To answer your first question:
So` the "positive sample" supposed to be better than the "reference" or not?
Not really. The positive sample has to be better than the negative sample (closer to the reference meaning) but it does not need to be better than the reference.
In fact, the reference and the positive sample can be permuted. There is a parameter in the TripletMarginLoss to do that. We don't use it inside COMET tho.. but it's just to say that the positive sample and the reference have this relationship that is symmetric.
Regarding your second question:
Can it work?
Basically what you are trying to do is to build contrastive data. It can work... the challenge is to create "hard" negatives for the model to learn something meaningful. There is a lot of literature on contrastive learning that tries to address these challenges...
There is a lot of challenges in what you are trying to do: 1) If you use MTPE as references and the raw MT as positive the model might learn to simply "approximate" those sentences based on lexical overlaps. 2) If you generate a negative sample using the worst MT how do you guarantee that the translation is actually worse?
Ideally, you want your positive samples to be semantically correct but lexically diverse (in comparison to the reference). At the same time, you want to guarantee that your negative samples are in fact worse translations (which might be challenging)
With that said, I think these are interesting things to investigate... When we first launched COMET I believed that this approach based on the ranking was super promising. Then I started working more on the "regression" models because the data is easier to find and build but I still have hopes for the ranking approach
@ricardorei I trained my own regression model, and when i run the following command to use my metric.
comet-score -s src.de -t hyp1.en -r ref.en --model PATH/TO/CHECKPOINT
I get the following error:
comet-score: error: argument --model: invalid choice: '/lightning_logs/version_5/checkpoints/epoch=4-step=999.ckpt' (choose from 'emnlp20-comet-rank', 'wmt20-comet-da', 'wmt20-comet-qe-da', 'wmt21-comet-mqm', 'wmt21-cometinho-da', 'wmt21-comet-qe-mqm')
which version are you using?
You should be able to run it but I was checking the code and the message error should actually be more explicit.
You are probably passing an invalid path.
try: lightning_logs/version_5/checkpoints/epoch=4-step=999.ckpt instead of: /lightning_logs/version_5/checkpoints/epoch=4-step=999.ckpt
The same thing even if i passed the full path!
which version are you using? is it the master code?
Yes, the last commit of master "c772b67"
hmm, that seems strange.

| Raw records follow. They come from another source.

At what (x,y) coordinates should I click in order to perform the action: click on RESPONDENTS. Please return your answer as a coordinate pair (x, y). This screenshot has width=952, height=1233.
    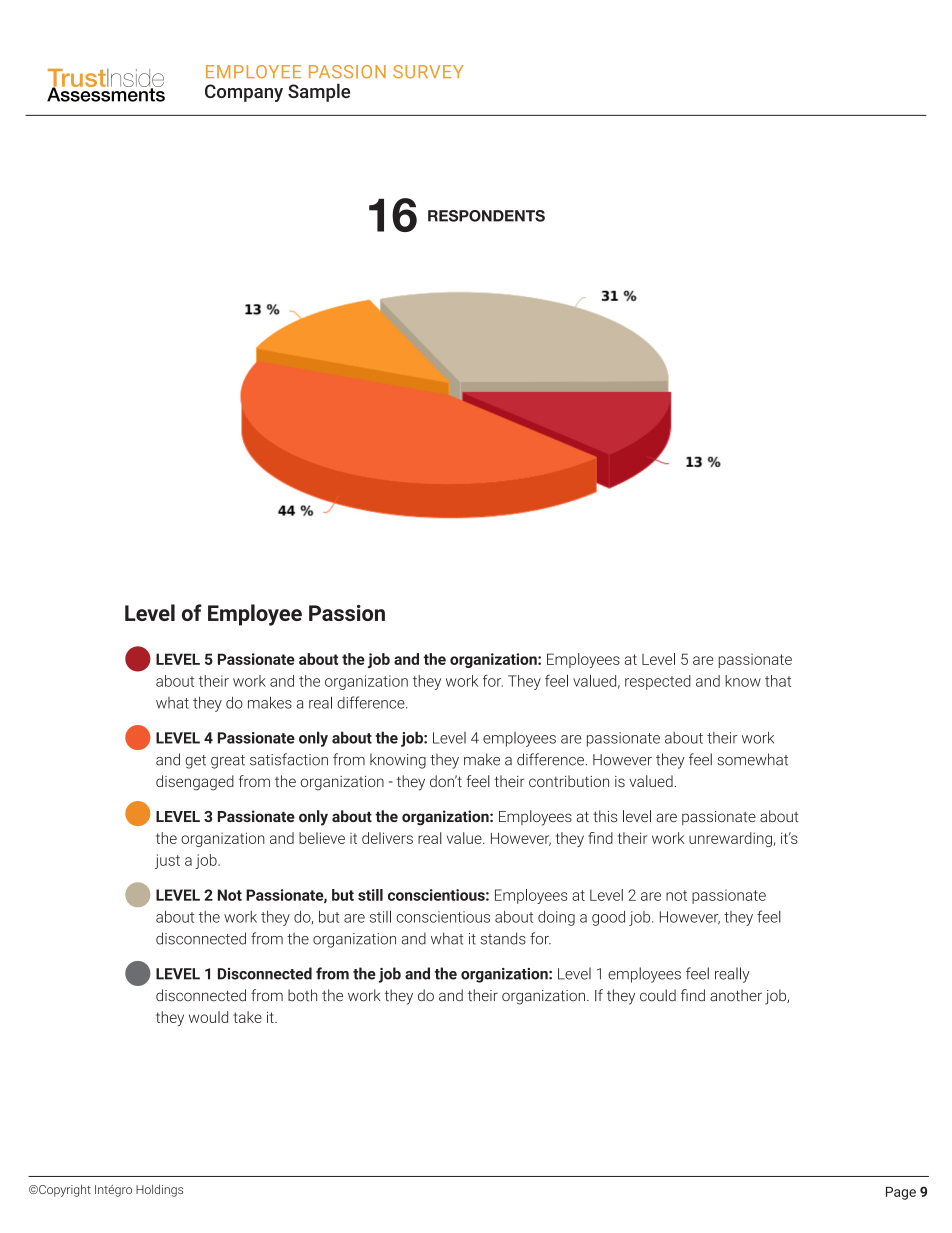
    Looking at the image, I should click on (486, 216).
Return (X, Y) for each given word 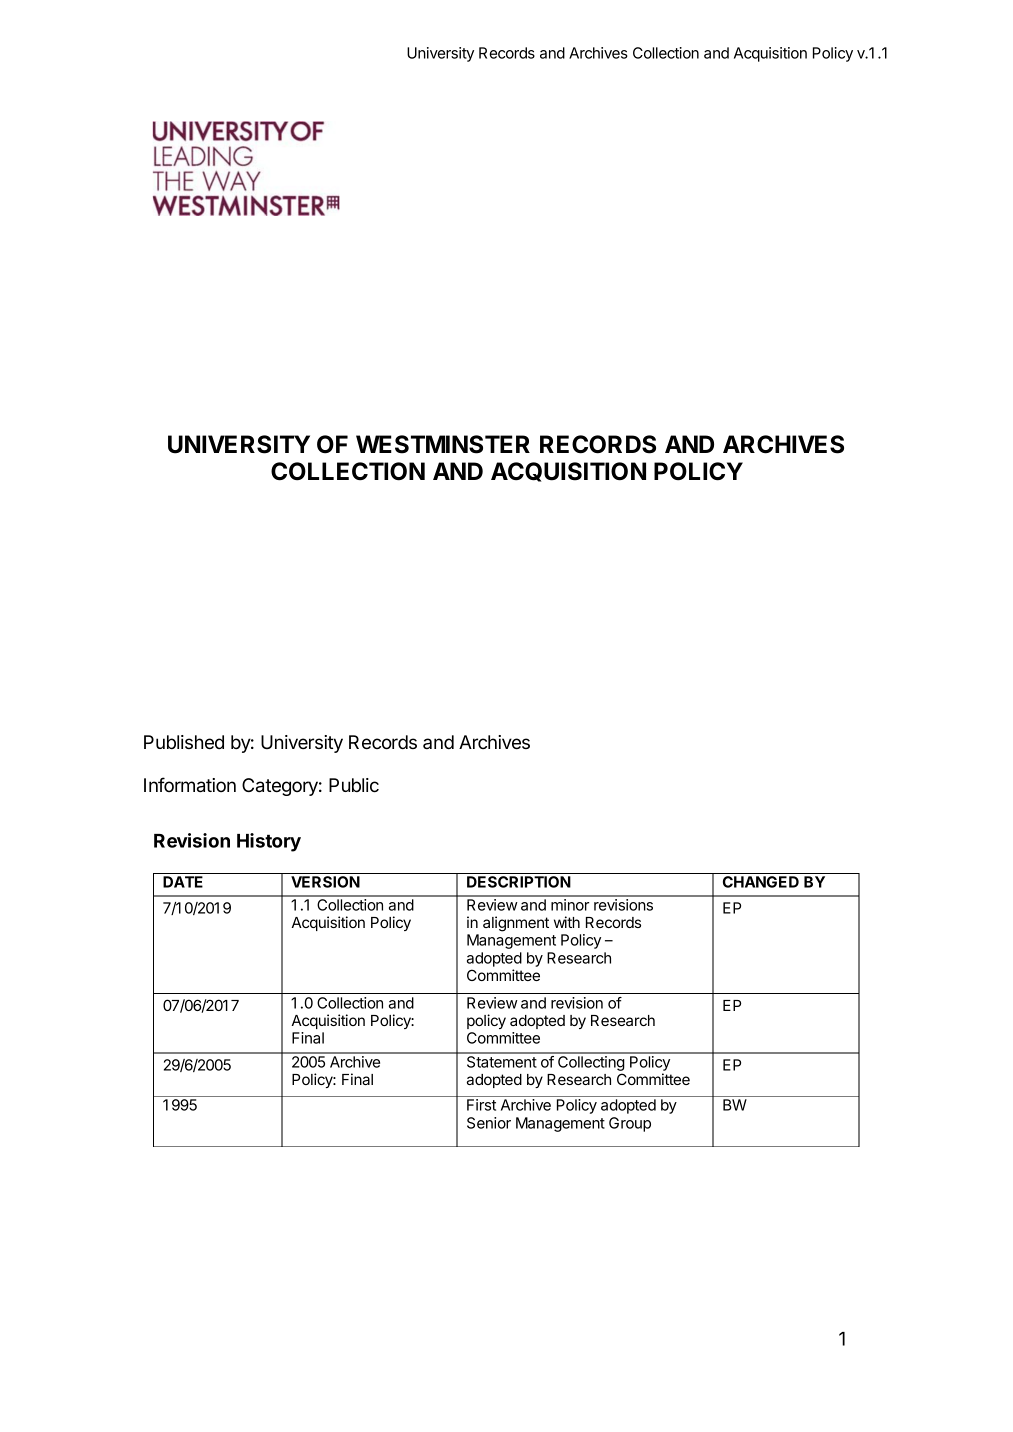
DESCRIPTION (519, 882)
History (269, 842)
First (481, 1105)
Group (630, 1124)
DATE (183, 882)
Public (354, 785)
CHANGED (761, 882)
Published (184, 742)
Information (190, 785)
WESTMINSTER (443, 444)
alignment (516, 924)
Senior (489, 1123)
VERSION (325, 882)
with (567, 922)
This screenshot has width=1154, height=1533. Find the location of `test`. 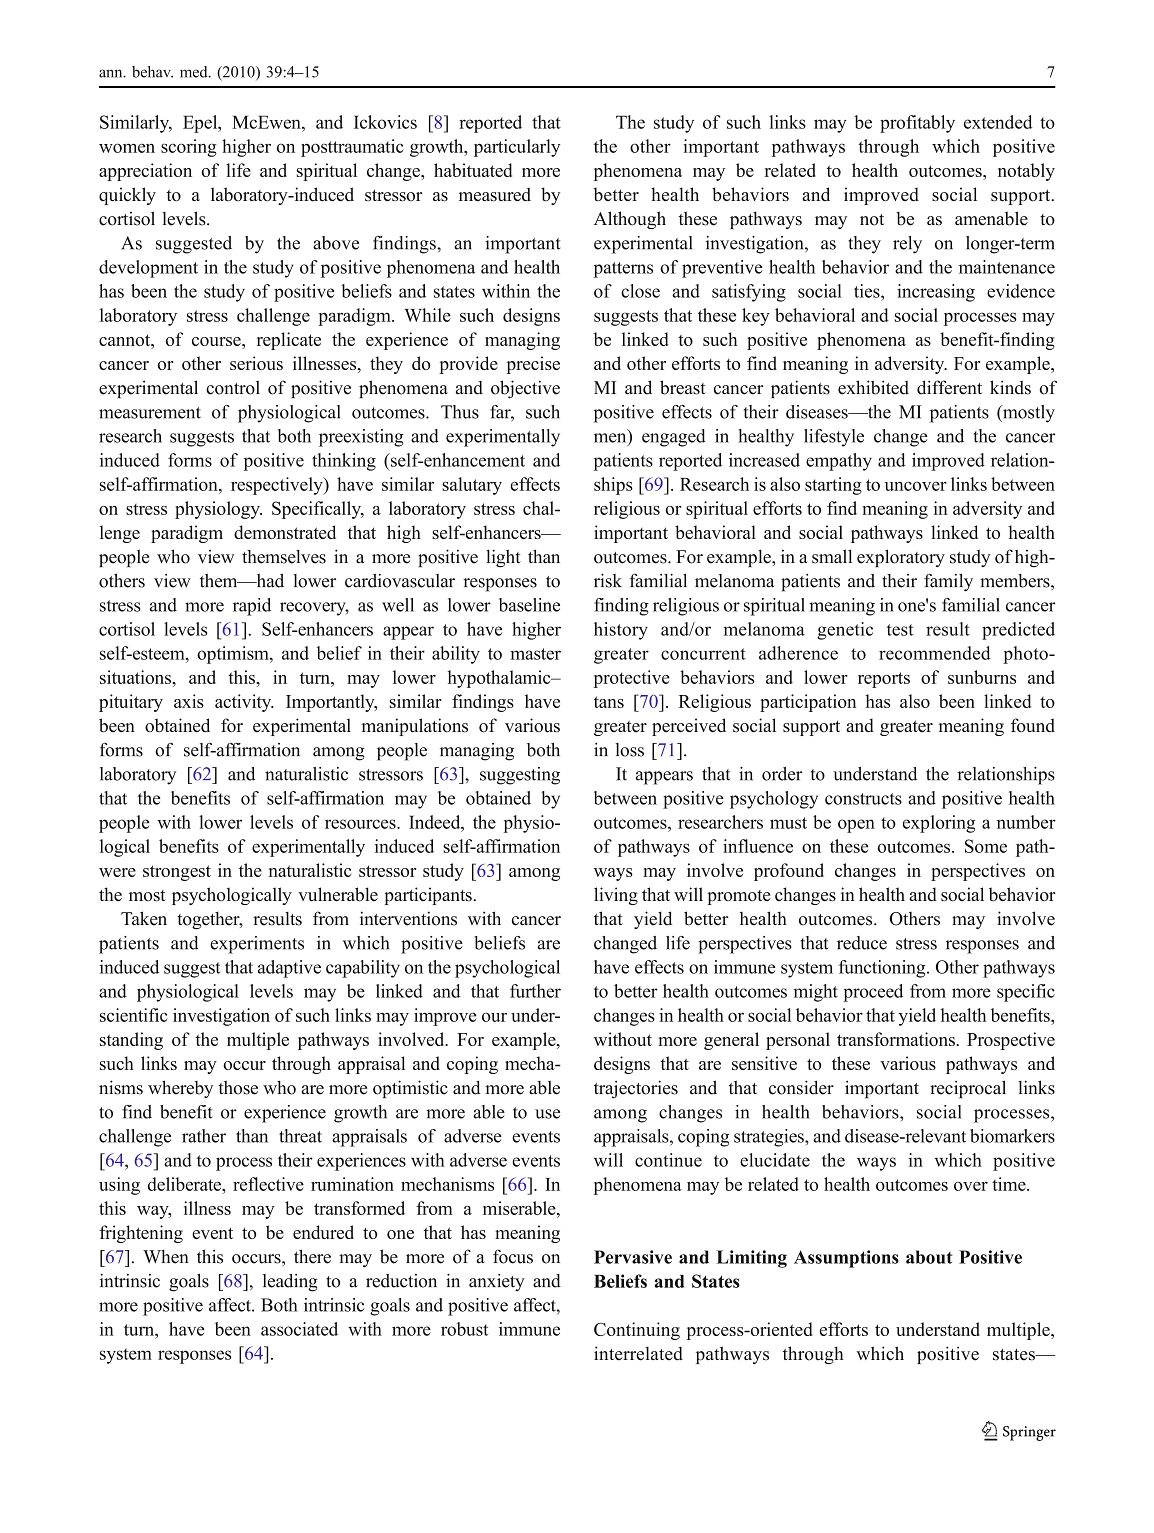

Can you put a breakpoint in L161 and check the if condition? Its basically failing on os.path.exists(cfg.model)
I just can't figure out why... Locally I can use it by passing the path to a checkpoint.
Thank you so much :)
I want to train a ranker model for the evaluation of English-Arabic data. The data format contains "src, mt, ref, score" based on https://github.com/Unbabel/COMET/blob/0.1.0/docs/source/training.md
when I use comet-train to train my own evaluation metric using "bert-base-multilingual-cased", I get the following error:
Some weights of the model checkpoint at google/bert_uncased_L-2_H-128_A-2 were not used when initializing BertModel: ['cls.seq_relationship.weight', 'cls.predictions.transform.dense.weight', 'cls.predictions.transform.LayerNorm.weight', 'cls.seq_relationship.bias', 'cls.predictions.decoder.bias', 'cls.predictions.decoder.weight', 'cls.predictions.transform.LayerNorm.bias', 'cls.predictions.bias', 'cls.predictions.transform.dense.bias']
What is your question?
What is the data format for training my own ranker metric? and what is ['pos', 'neg']? What is the scale for the "score" column in the data?